Comparative study on differential expression analysis process of RNA-seq data
ZHAO Yanhui,CHEN Shaokang,ZHAI Liwei,SHI Yumei,YUAN Jiani,SHENG Xihui,Qi Xiaolong,GUO Yong,WANG Chuduan,XING Kai
DOI: https://doi.org/10.11841/j.issn.1007-4333.2023.06.14
2023-01-01
Abstract:To select an appropriate process for gene differential expression analysis, the study analyzed the performance of three comparison tools TopHat2, HISAT2 and STAR and three differentially expressed gene screening tools DESeq2, edgeR and limma based on the fat transcriptome data of Songliao Black Pig and landrace pig, and comprehensively evaluated the performance in combination with the enrichment results of KEGG pathway. The results show that: 1) HISAT2 has the fastest running speed and STAR has the highest unique mapping ratio. After comprehensive consideration, this study selects HISAT2 data for subsequent screening and analysis of differentially expressed genes. 2) 616 differential genes were screened by DESeq2, 890 differential genes were screened by edgeR and 829 differential genes were screened by limma, and 246 differential genes overlapped among the three. 3) The up-regulated differentially expressed genes of DESeq2, edgeR, and limma were enriched to 110, 108, and 142 pathways respectively, of which 72 were overlapped, while the down-regulated differentially expressed genes were enriched to 190, 247, and 177 pathways, of which 158 were overlapped.
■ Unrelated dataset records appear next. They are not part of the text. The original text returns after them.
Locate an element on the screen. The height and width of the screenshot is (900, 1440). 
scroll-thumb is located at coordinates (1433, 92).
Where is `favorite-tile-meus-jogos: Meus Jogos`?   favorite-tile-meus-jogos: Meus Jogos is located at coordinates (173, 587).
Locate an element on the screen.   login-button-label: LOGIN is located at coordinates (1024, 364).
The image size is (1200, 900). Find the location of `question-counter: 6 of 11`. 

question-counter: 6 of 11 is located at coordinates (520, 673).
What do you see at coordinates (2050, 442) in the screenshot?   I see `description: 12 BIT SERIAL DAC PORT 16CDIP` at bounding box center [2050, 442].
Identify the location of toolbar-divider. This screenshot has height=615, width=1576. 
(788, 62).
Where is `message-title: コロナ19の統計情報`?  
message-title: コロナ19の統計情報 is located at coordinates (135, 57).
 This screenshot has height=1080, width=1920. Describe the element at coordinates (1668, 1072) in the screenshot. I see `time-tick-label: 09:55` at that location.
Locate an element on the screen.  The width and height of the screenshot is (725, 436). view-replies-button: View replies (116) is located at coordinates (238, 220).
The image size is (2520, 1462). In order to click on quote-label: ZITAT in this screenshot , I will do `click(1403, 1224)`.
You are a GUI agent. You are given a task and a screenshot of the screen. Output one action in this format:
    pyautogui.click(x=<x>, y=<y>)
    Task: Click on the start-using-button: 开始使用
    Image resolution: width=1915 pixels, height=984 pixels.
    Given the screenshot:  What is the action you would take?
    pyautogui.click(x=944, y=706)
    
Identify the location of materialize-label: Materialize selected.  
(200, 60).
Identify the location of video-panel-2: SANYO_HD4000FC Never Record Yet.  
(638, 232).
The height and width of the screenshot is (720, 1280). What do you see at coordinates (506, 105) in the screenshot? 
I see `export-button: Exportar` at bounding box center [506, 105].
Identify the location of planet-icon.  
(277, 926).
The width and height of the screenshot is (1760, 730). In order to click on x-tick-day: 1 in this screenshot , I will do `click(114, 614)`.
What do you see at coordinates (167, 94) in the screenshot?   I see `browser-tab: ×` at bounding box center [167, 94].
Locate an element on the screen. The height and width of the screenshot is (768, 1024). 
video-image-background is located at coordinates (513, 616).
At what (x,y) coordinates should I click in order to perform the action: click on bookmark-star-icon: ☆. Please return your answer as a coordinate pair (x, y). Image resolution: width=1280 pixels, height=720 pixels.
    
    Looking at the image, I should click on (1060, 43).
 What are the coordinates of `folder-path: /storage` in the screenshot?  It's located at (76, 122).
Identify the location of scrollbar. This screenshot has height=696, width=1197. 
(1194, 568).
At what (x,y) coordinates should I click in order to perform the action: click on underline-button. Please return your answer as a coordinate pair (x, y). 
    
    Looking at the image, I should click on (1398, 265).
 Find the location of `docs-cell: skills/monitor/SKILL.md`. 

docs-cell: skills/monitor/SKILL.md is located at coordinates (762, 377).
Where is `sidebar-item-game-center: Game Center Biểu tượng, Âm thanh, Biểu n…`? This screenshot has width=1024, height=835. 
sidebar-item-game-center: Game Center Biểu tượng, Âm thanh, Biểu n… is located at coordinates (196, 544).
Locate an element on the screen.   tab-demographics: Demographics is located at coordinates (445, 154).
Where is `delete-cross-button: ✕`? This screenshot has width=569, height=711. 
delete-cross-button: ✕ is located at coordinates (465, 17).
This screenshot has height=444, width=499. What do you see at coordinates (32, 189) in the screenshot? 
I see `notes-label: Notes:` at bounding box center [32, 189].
HISAT2 is recommended for genome mapping in this study. When there is no biological duplication, edgeR is recommended to screen differentially expressed genes. In order to reduce false positives during analysis, DESeq2 or the intersection of differentially expressed genes of two or more tools can be selected. The results of this study will help researchers obtain better and more comprehensive biological insights from transcriptome data.